**Your goal**
Working from the entries below, give again each line from the first through the one containing "Click the indicator", exactly and with nothing else.

**Data extract**
↓↓↓

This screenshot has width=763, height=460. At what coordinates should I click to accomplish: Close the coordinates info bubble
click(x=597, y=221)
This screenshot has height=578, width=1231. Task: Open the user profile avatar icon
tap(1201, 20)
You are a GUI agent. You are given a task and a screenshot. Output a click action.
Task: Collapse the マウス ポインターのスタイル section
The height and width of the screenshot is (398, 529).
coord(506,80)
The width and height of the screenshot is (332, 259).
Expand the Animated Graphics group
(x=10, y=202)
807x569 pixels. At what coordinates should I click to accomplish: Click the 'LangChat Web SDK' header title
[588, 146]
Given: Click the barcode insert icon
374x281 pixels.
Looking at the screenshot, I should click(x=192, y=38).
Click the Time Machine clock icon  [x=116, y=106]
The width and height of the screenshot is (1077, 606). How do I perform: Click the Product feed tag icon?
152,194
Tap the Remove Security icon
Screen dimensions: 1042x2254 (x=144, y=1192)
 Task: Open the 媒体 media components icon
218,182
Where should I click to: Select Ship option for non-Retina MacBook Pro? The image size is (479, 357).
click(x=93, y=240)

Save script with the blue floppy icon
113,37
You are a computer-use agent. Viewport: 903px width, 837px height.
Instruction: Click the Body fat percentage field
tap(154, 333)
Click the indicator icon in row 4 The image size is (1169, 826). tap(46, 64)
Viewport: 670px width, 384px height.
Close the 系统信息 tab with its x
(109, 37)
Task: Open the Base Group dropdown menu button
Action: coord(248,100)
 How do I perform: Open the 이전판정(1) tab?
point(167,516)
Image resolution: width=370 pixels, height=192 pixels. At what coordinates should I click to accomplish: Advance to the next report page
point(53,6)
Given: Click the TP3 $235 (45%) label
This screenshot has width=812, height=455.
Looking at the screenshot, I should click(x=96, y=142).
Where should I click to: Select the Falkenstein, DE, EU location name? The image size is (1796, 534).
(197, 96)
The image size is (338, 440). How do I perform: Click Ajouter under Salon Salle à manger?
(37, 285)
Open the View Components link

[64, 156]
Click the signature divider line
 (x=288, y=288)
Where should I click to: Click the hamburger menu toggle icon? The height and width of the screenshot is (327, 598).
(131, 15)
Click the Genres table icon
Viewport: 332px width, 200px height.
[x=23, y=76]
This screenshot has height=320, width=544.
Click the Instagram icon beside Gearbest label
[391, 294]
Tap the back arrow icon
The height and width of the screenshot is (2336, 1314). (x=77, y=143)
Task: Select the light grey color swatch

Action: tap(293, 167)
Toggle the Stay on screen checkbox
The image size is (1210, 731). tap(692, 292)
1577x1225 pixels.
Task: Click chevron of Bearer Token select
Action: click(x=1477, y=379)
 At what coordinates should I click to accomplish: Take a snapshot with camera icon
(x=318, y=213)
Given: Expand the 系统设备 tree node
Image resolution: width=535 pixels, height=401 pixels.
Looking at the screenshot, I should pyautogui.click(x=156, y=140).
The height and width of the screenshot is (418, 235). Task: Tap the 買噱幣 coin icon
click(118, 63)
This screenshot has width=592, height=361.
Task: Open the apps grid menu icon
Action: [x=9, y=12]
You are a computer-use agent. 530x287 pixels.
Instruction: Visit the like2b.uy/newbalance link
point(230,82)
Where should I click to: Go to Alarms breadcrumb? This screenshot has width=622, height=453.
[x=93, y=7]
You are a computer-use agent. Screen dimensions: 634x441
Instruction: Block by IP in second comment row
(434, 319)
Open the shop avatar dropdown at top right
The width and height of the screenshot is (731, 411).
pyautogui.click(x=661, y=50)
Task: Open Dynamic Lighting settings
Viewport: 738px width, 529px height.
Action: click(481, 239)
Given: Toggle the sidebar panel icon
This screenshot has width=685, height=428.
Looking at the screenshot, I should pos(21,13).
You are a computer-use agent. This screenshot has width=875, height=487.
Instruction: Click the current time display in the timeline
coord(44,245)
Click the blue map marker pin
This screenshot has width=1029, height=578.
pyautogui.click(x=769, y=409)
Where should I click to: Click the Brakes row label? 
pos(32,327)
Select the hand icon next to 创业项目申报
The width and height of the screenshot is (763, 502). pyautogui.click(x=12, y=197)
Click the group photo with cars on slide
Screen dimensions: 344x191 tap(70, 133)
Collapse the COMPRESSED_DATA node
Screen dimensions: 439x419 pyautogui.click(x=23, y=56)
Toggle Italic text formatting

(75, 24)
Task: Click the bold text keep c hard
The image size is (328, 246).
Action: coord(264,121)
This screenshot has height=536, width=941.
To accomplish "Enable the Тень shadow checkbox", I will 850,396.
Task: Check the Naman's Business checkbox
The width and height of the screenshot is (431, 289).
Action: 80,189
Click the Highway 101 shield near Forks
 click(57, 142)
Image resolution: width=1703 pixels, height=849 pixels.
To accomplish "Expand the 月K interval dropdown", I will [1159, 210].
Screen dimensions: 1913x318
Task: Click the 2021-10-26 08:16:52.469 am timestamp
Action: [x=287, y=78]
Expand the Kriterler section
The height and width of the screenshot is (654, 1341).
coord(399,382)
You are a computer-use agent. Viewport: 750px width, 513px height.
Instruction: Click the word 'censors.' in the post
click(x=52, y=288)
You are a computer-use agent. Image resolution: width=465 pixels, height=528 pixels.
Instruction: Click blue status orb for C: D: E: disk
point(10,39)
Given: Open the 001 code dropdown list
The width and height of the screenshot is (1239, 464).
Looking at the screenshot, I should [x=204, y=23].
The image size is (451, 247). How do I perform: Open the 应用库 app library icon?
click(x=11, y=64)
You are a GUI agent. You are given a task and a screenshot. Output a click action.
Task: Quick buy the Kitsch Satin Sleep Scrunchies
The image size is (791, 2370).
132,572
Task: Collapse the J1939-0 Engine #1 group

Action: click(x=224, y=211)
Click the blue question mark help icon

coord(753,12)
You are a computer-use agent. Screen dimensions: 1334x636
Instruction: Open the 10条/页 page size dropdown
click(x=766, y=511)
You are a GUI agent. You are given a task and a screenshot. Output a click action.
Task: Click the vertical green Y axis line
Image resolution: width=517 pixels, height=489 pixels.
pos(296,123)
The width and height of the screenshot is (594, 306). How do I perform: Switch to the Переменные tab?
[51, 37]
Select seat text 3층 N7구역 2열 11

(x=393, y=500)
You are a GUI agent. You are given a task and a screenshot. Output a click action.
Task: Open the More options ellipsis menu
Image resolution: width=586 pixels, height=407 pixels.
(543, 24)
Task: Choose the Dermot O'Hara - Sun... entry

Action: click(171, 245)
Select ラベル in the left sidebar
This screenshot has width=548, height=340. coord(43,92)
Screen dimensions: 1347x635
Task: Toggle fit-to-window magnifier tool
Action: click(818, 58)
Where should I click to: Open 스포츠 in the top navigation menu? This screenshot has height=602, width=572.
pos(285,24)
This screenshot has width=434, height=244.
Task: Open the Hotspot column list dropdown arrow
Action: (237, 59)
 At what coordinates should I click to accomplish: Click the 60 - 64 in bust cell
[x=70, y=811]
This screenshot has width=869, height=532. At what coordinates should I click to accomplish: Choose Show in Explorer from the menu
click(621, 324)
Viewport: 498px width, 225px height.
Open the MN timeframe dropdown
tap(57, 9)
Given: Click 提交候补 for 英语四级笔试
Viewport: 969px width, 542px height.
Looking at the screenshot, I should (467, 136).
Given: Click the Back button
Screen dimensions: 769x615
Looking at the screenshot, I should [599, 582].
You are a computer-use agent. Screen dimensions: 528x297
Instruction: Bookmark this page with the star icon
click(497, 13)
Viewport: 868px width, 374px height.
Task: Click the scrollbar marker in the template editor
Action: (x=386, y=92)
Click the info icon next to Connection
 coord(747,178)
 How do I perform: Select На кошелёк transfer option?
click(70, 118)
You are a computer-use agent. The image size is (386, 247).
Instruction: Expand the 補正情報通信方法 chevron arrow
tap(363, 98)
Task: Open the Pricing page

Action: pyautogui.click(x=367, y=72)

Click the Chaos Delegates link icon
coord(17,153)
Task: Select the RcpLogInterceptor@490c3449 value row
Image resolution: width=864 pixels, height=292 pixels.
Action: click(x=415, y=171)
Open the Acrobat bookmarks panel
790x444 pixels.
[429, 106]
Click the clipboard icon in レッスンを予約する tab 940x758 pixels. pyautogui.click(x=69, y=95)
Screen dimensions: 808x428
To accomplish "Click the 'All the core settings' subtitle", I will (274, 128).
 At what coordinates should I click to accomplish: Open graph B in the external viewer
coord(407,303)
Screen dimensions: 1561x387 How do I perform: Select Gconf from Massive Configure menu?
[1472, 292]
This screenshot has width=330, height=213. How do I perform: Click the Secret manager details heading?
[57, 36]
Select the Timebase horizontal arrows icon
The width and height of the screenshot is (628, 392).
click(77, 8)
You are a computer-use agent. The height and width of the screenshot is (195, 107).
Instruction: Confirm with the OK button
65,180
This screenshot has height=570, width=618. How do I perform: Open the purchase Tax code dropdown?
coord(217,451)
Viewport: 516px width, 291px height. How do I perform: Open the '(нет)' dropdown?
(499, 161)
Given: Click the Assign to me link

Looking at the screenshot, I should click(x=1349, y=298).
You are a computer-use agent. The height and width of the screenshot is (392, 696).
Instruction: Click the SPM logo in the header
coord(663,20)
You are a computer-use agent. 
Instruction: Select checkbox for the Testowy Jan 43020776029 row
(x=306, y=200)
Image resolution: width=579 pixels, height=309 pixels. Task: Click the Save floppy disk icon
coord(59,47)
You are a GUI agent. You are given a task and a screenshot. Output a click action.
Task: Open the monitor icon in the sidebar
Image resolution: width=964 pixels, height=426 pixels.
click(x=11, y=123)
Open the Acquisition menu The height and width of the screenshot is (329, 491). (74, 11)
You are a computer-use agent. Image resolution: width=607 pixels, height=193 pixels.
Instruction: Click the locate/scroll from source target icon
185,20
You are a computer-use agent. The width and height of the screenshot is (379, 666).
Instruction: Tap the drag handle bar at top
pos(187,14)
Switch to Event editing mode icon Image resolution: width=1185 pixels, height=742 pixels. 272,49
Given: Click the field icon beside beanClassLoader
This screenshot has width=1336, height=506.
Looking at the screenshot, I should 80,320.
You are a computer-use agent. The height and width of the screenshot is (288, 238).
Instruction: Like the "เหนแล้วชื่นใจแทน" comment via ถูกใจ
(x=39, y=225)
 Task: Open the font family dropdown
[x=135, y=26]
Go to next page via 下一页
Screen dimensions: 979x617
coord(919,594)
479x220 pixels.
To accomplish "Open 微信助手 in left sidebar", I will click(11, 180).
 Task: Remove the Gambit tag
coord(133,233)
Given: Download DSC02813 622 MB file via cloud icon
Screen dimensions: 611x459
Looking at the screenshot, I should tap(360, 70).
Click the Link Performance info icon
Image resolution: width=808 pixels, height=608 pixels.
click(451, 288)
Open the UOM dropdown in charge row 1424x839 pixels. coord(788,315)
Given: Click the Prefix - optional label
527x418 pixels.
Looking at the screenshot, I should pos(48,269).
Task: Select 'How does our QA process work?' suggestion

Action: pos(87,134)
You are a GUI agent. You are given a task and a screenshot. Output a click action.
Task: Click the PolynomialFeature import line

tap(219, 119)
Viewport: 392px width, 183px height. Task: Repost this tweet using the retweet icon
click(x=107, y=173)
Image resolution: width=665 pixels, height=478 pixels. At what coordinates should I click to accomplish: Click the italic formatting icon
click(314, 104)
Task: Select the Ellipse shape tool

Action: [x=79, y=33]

↑↑↑

**Expected answer**
This screenshot has width=763, height=460. At what coordinates should I click to accomplish: Close the coordinates info bubble
click(x=597, y=221)
This screenshot has height=578, width=1231. Task: Open the user profile avatar icon
tap(1201, 20)
You are a GUI agent. You are given a task and a screenshot. Output a click action.
Task: Collapse the マウス ポインターのスタイル section
The height and width of the screenshot is (398, 529).
coord(506,80)
The width and height of the screenshot is (332, 259).
Expand the Animated Graphics group
(x=10, y=202)
807x569 pixels. At what coordinates should I click to accomplish: Click the 'LangChat Web SDK' header title
[588, 146]
Given: Click the barcode insert icon
374x281 pixels.
Looking at the screenshot, I should click(x=192, y=38).
Click the Time Machine clock icon  [x=116, y=106]
The width and height of the screenshot is (1077, 606). How do I perform: Click the Product feed tag icon?
152,194
Tap the Remove Security icon
Screen dimensions: 1042x2254 (x=144, y=1192)
 Task: Open the 媒体 media components icon
218,182
Where should I click to: Select Ship option for non-Retina MacBook Pro? The image size is (479, 357).
click(x=93, y=240)

Save script with the blue floppy icon
113,37
You are a computer-use agent. Viewport: 903px width, 837px height.
Instruction: Click the Body fat percentage field
tap(154, 333)
Click the indicator icon in row 4 The image size is (1169, 826). tap(46, 64)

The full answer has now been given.